* _Task prompt_: Transcribe the entries below exactly as they appear.
'''
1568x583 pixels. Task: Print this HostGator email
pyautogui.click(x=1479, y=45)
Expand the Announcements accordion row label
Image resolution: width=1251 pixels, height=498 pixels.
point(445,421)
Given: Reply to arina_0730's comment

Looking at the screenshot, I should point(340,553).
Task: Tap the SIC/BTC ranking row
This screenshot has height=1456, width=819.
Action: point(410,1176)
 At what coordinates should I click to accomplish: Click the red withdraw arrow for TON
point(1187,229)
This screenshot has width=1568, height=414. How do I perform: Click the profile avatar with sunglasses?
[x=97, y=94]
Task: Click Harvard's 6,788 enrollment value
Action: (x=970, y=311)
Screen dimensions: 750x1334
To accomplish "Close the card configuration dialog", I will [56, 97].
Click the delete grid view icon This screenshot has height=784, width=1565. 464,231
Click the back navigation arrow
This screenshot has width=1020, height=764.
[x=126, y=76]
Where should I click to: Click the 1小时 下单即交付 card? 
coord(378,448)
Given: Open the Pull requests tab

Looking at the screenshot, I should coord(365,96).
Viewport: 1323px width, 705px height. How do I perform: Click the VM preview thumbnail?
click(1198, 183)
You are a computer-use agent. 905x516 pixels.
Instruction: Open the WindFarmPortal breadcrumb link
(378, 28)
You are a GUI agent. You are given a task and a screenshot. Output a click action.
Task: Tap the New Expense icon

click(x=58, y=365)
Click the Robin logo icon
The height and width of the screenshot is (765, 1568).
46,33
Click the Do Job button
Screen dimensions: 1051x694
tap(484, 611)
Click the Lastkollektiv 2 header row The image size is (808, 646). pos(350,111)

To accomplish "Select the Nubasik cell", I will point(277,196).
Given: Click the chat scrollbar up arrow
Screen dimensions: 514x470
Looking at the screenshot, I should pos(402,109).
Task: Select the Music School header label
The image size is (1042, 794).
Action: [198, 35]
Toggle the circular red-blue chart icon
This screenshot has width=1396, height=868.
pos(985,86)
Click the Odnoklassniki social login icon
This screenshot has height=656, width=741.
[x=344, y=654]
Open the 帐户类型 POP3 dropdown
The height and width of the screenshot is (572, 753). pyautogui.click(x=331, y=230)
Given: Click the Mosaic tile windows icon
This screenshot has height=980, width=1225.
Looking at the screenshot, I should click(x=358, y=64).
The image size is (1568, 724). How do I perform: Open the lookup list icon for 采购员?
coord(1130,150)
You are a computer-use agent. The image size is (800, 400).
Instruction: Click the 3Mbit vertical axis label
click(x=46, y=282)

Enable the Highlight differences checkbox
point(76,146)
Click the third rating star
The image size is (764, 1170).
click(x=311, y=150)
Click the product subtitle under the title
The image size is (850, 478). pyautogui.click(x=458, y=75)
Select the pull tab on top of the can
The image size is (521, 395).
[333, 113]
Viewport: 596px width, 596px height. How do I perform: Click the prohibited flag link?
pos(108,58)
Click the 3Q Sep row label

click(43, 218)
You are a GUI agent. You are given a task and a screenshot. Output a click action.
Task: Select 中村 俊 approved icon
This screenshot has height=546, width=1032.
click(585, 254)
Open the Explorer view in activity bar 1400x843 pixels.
'''
* _Solved problem_:
1568x583 pixels. Task: Print this HostGator email
pyautogui.click(x=1479, y=45)
Expand the Announcements accordion row label
Image resolution: width=1251 pixels, height=498 pixels.
point(445,421)
Given: Reply to arina_0730's comment

Looking at the screenshot, I should point(340,553).
Task: Tap the SIC/BTC ranking row
This screenshot has height=1456, width=819.
Action: point(410,1176)
 At what coordinates should I click to accomplish: Click the red withdraw arrow for TON
point(1187,229)
This screenshot has width=1568, height=414. How do I perform: Click the profile avatar with sunglasses?
[x=97, y=94]
Task: Click Harvard's 6,788 enrollment value
Action: (x=970, y=311)
Screen dimensions: 750x1334
To accomplish "Close the card configuration dialog", I will [56, 97].
Click the delete grid view icon This screenshot has height=784, width=1565. 464,231
Click the back navigation arrow
This screenshot has width=1020, height=764.
[x=126, y=76]
Where should I click to: Click the 1小时 下单即交付 card? 
coord(378,448)
Given: Open the Pull requests tab

Looking at the screenshot, I should coord(365,96).
Viewport: 1323px width, 705px height. How do I perform: Click the VM preview thumbnail?
click(1198, 183)
You are a computer-use agent. 905x516 pixels.
Instruction: Open the WindFarmPortal breadcrumb link
(378, 28)
You are a GUI agent. You are given a task and a screenshot. Output a click action.
Task: Tap the New Expense icon

click(x=58, y=365)
Click the Robin logo icon
The height and width of the screenshot is (765, 1568).
46,33
Click the Do Job button
Screen dimensions: 1051x694
tap(484, 611)
Click the Lastkollektiv 2 header row The image size is (808, 646). pos(350,111)

To accomplish "Select the Nubasik cell", I will point(277,196).
Given: Click the chat scrollbar up arrow
Screen dimensions: 514x470
Looking at the screenshot, I should pos(402,109).
Task: Select the Music School header label
The image size is (1042, 794).
Action: [198, 35]
Toggle the circular red-blue chart icon
This screenshot has width=1396, height=868.
pos(985,86)
Click the Odnoklassniki social login icon
This screenshot has height=656, width=741.
[x=344, y=654]
Open the 帐户类型 POP3 dropdown
The height and width of the screenshot is (572, 753). pyautogui.click(x=331, y=230)
Given: Click the Mosaic tile windows icon
This screenshot has height=980, width=1225.
Looking at the screenshot, I should click(x=358, y=64).
The image size is (1568, 724). How do I perform: Open the lookup list icon for 采购员?
coord(1130,150)
You are a computer-use agent. The image size is (800, 400).
Instruction: Click the 3Mbit vertical axis label
click(x=46, y=282)

Enable the Highlight differences checkbox
point(76,146)
Click the third rating star
The image size is (764, 1170).
click(x=311, y=150)
Click the product subtitle under the title
The image size is (850, 478). pyautogui.click(x=458, y=75)
Select the pull tab on top of the can
The image size is (521, 395).
[333, 113]
Viewport: 596px width, 596px height. How do I perform: Click the prohibited flag link?
pos(108,58)
Click the 3Q Sep row label

click(43, 218)
You are a GUI agent. You are given a task and a screenshot. Output a click action.
Task: Select 中村 俊 approved icon
This screenshot has height=546, width=1032.
click(585, 254)
Open the Explorer view in activity bar 1400x843 pixels.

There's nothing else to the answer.